Ich rief Teds Schwester an und bat sie, zu kommen und ihm Gesellschaft zu leisten, dann überließ ich es dem Doc, sich um Merry zu kümmern. Ich ließ den Wagen stehen und spazierte zu Fuß den Hügel hinunter zur Center Street und weiter zu Ian Walkers Haus.
Mit Ausnahme eines schwachen Lichtscheins im ersten Stock war das Gebäude dunkel. Ich klopfte so laut an die Hintertür, dass ich die ganze Straße geweckt hätte, wären in den umliegenden Häusern nicht ausnahmslos Geschäfte untergebracht gewesen. Walker war der Einzige, den ich kannte, der über seinem Arbeitsplatz wohnte.

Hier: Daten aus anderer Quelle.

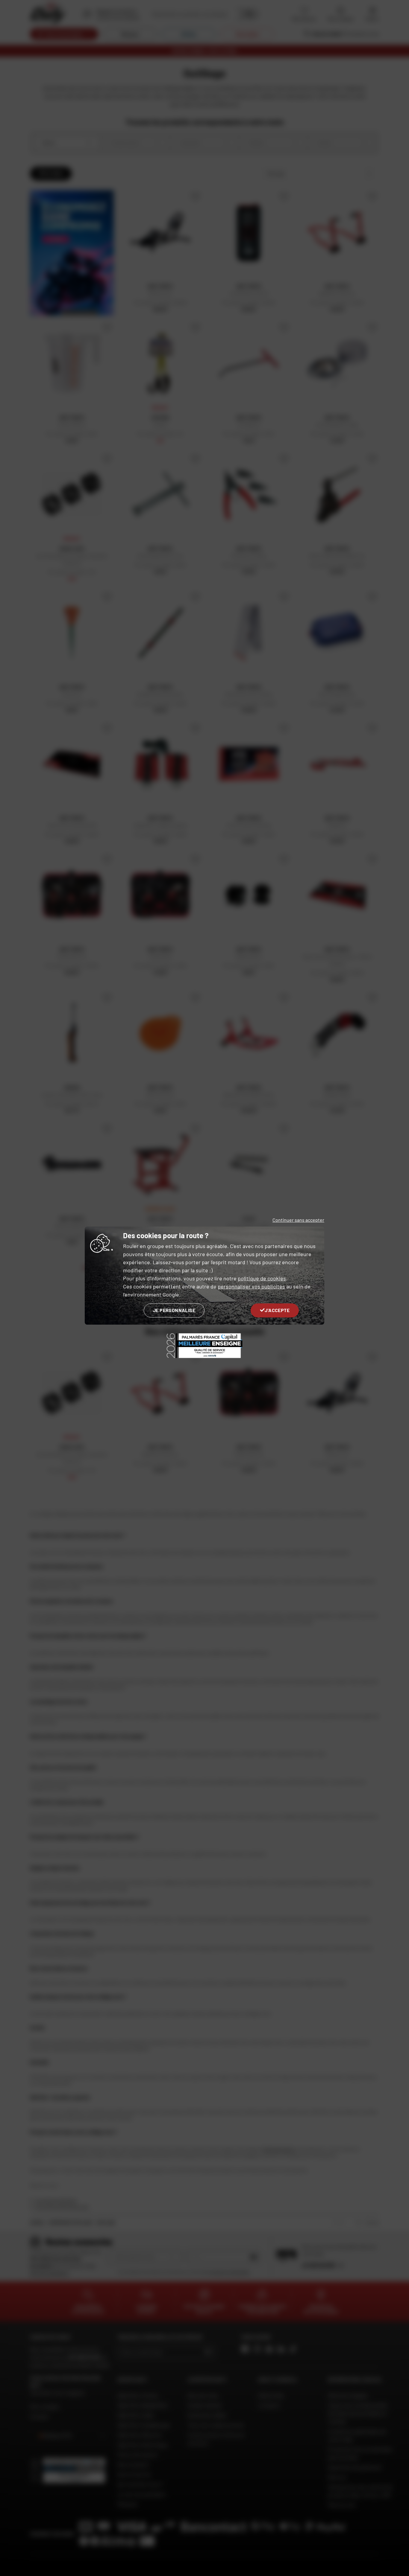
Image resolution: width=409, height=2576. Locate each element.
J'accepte (277, 1310)
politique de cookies (262, 1278)
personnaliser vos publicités (251, 1286)
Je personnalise (174, 1310)
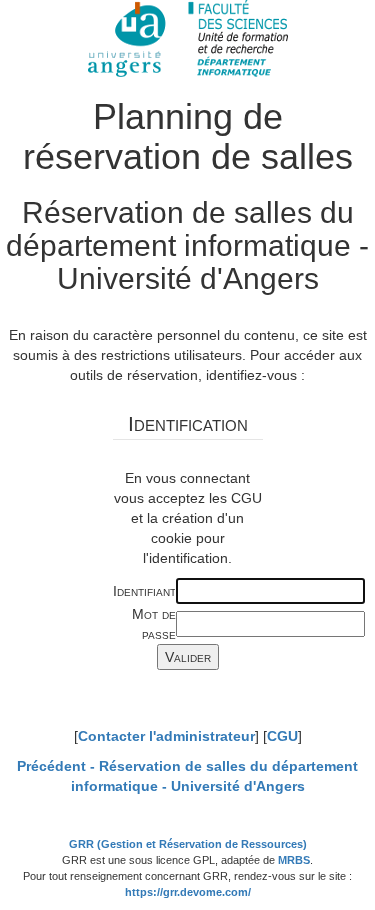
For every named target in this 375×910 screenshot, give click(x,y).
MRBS (294, 860)
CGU (282, 736)
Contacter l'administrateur (166, 736)
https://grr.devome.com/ (188, 892)
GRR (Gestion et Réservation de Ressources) (188, 844)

Er öffnete die Tür und lächelte. „Ich bin so froh, dass du … “
Ich versetzte ihm mit der Handfläche einen heftigen Schubs gegen die Brust. Er taumelte mehrere Schritte nach hinten, ich trat ein und kickte die Tür zu. „Was hast du ihr gegeben?“
Er rieb sich sein Sternum. „Wem?“
„Merry Grey.“
„Wir hatten diese Unterhaltung bereits, Sheriff. Ich werde es dir nicht sagen.“
Meine Schritte hallten laut auf dem Holzboden wider, als ich drohend auf ihn zuging. Ian rührte sich nicht vom Fleck. Er reckte trotzig das Kinn vor, und das silberne Mondlicht, das durch die Fenster fiel, wurde von seinen Wangen und seiner Nase reflektiert; es glitzerte in seinen dunklen Haaren und spielte Hasch-mich mit seiner Adlerfeder.

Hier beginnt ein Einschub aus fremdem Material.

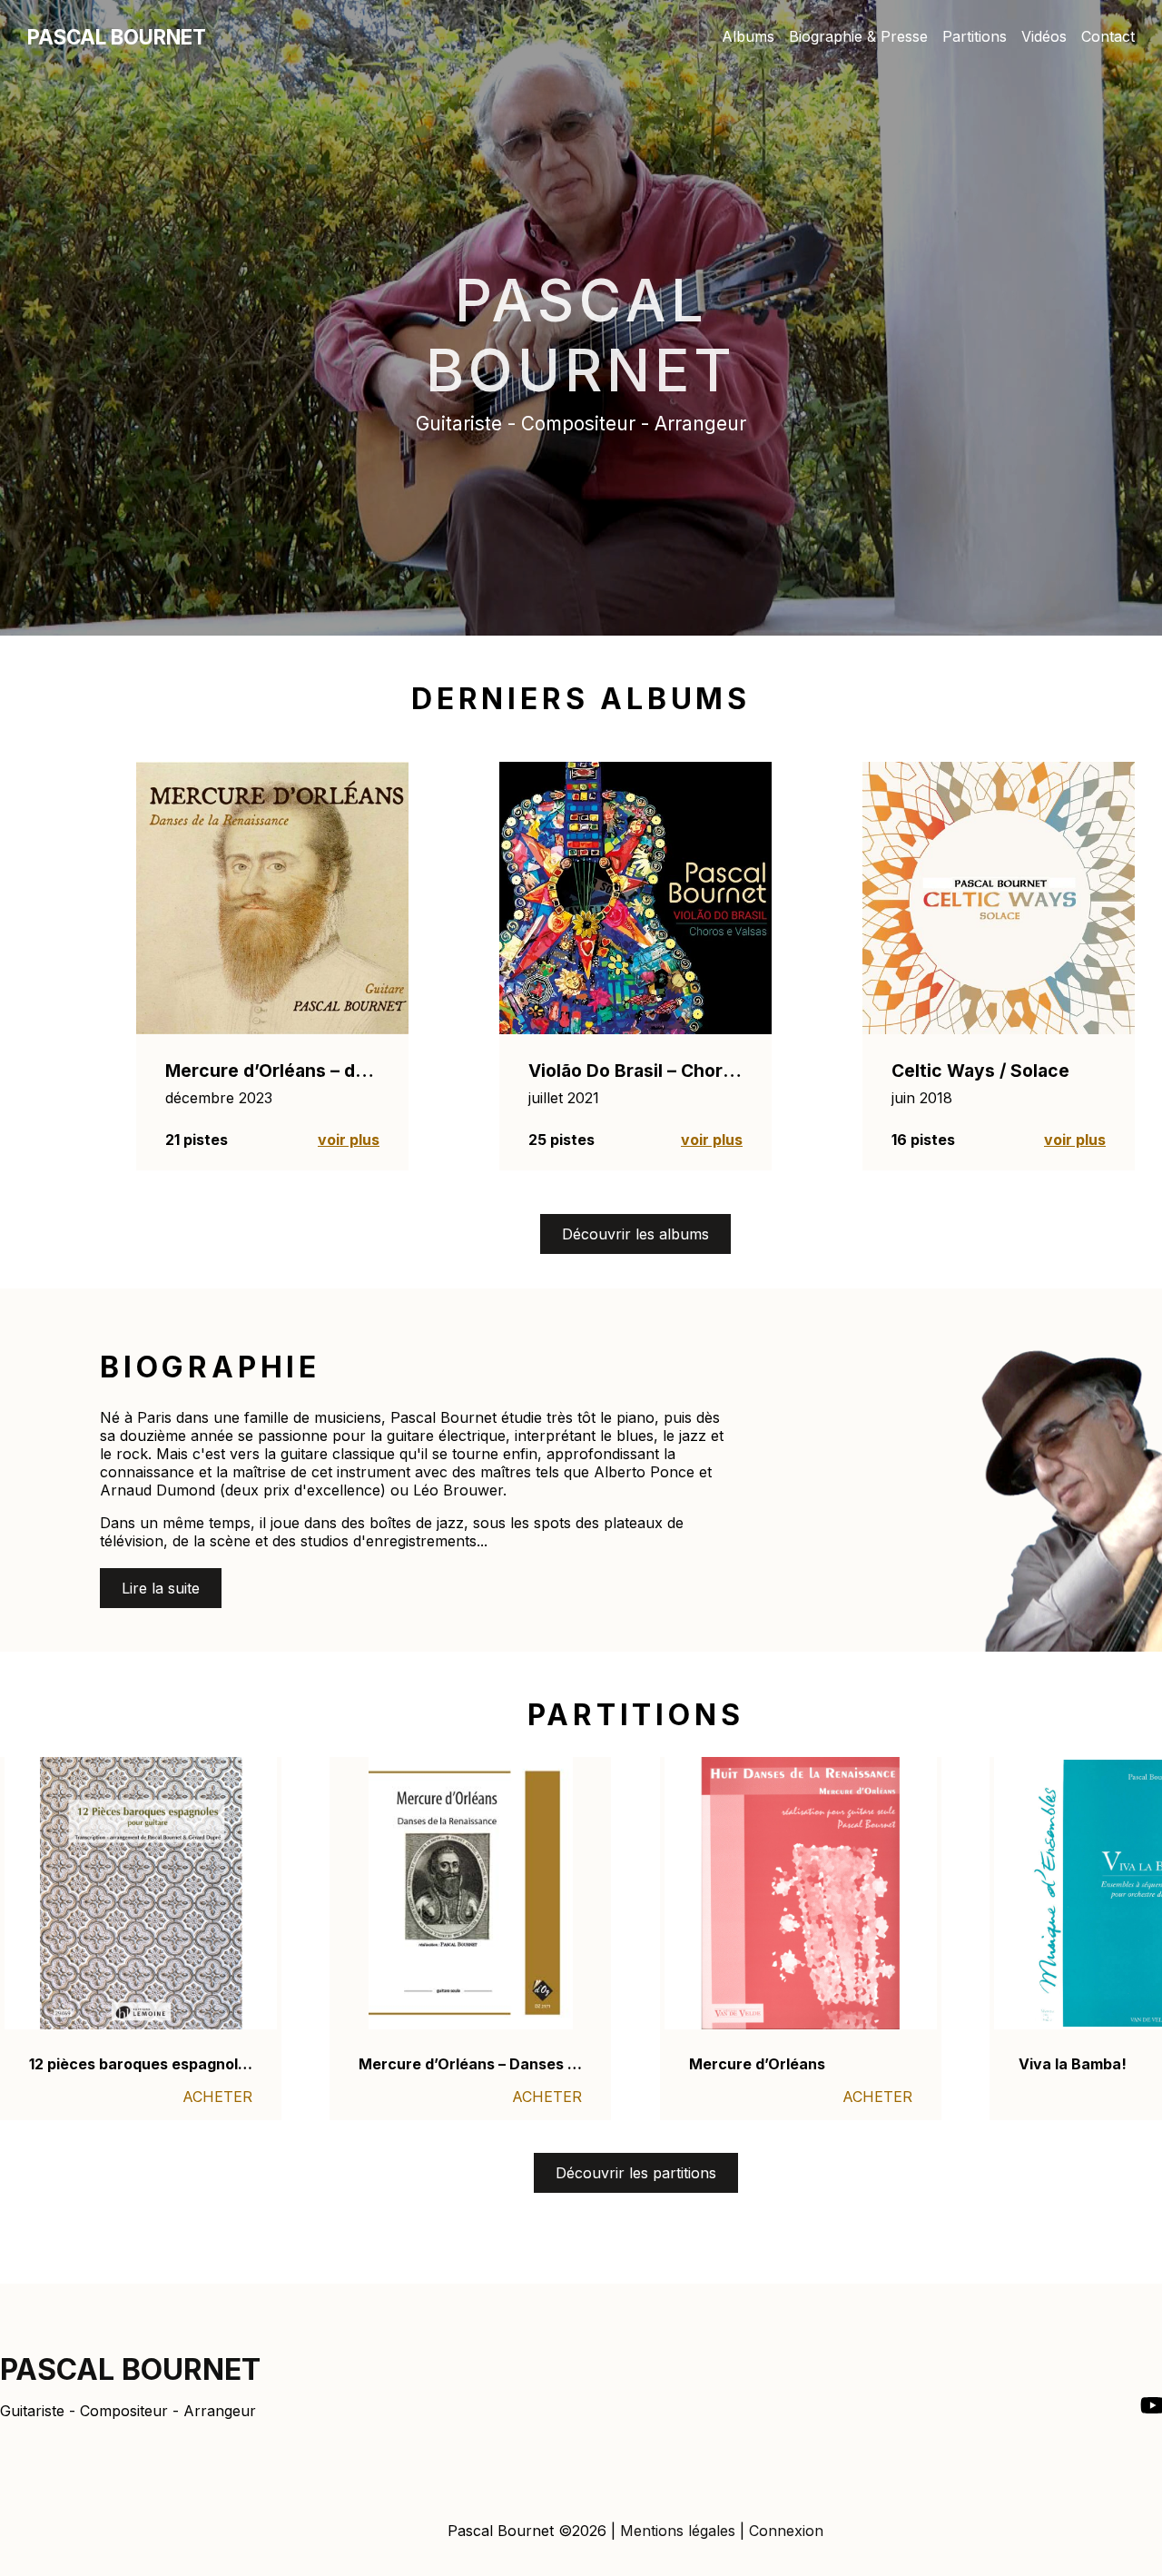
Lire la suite (161, 1588)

Wie kam es bloß, dass er bei Nacht wie ein Krieger aussah und bei Tag wie ein ganz normaler Mann? Ohne die Feder würde ihn zwischen neun und fünf niemand für einen Cherokee halten. Nach Mitternacht konnte man ihn für nichts anderes halten.

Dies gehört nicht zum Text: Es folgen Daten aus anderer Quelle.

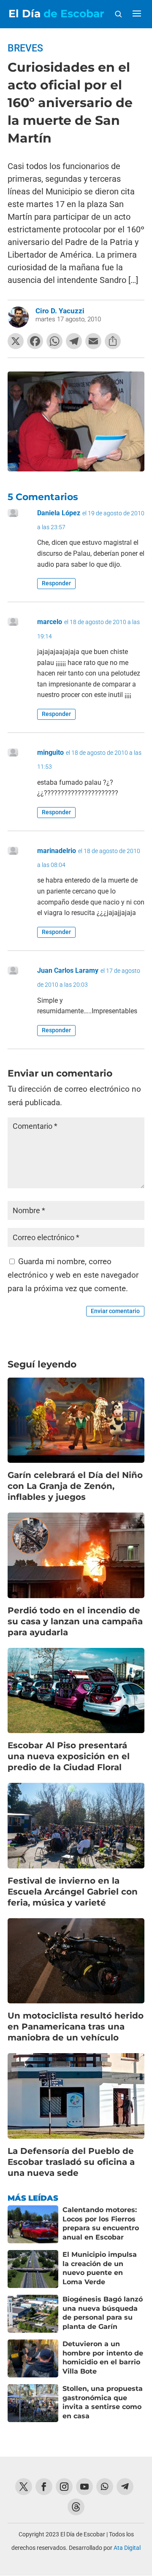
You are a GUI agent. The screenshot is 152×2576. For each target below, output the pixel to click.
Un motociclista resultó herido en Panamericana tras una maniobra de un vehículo (76, 2027)
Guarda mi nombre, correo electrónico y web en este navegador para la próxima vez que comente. (73, 1275)
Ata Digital (127, 2547)
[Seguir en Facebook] (43, 2486)
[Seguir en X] (23, 2486)
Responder (56, 583)
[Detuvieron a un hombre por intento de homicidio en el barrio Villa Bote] (33, 2358)
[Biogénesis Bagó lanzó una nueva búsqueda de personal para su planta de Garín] (33, 2314)
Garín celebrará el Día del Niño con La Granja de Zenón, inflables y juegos (75, 1486)
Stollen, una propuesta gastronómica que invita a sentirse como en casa (102, 2402)
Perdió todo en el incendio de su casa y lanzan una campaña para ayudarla (75, 1621)
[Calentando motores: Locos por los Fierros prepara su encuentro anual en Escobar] (33, 2224)
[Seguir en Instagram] (64, 2486)
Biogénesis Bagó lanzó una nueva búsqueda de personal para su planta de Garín (102, 2313)
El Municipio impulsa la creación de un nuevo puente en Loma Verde (99, 2268)
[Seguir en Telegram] (125, 2486)
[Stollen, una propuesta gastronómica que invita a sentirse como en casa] (33, 2403)
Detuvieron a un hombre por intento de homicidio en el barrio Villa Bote (102, 2357)
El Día (56, 13)
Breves (25, 48)
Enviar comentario (115, 1311)
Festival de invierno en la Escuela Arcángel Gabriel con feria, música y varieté (73, 1892)
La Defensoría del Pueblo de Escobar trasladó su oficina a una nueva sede (71, 2162)
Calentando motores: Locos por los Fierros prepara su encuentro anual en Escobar (100, 2223)
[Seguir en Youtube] (84, 2486)
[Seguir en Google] (76, 2506)
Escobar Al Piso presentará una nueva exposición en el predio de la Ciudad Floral (69, 1756)
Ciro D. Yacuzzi (59, 311)
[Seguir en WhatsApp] (104, 2486)
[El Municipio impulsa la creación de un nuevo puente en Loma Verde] (33, 2269)
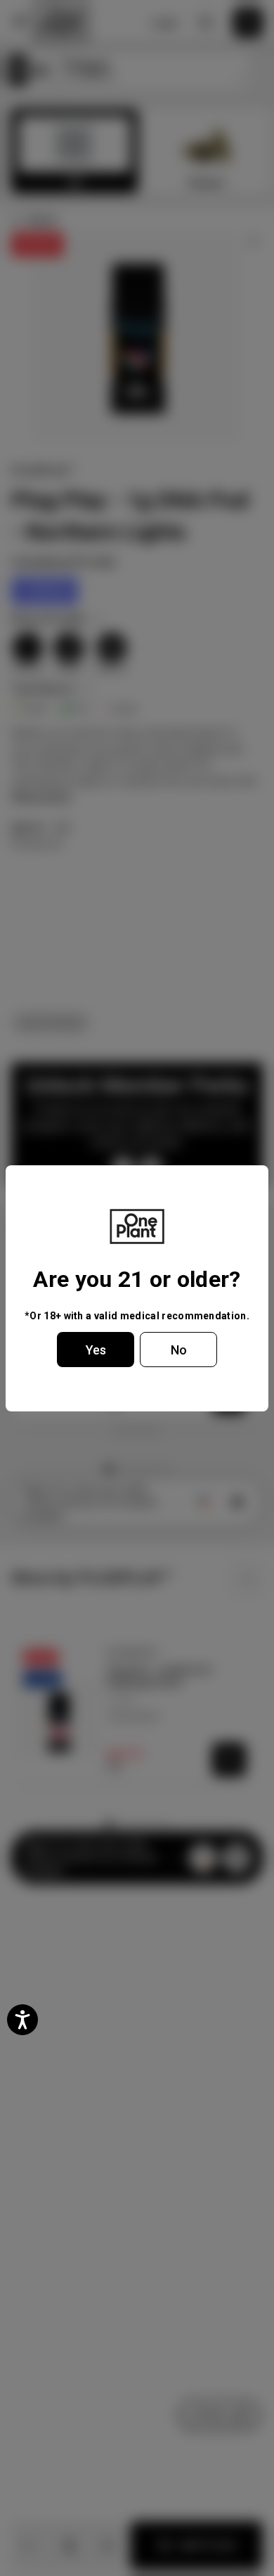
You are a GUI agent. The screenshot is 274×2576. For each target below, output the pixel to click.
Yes (96, 1350)
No (179, 1350)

„Du denkst, du kannst es mit mir aufnehmen?“, fragte er.
Ich rückte ihm auf die Pelle, bis die Spitzen meiner Sandalen seine nackten Füße berührten. Er hatte sein Jackett und die Krawatte abgelegt, die Kragenknöpfe geöffnet und die Ärmel hochgekrempelt. Seine Haut schimmerte im Dämmerlicht. Es mit ihm aufzunehmen, bekam eine völlig neue Bedeutung, eine, die ich liebend gern ergründet hätte – bis im Mondlicht sein Ehering aufblitzte.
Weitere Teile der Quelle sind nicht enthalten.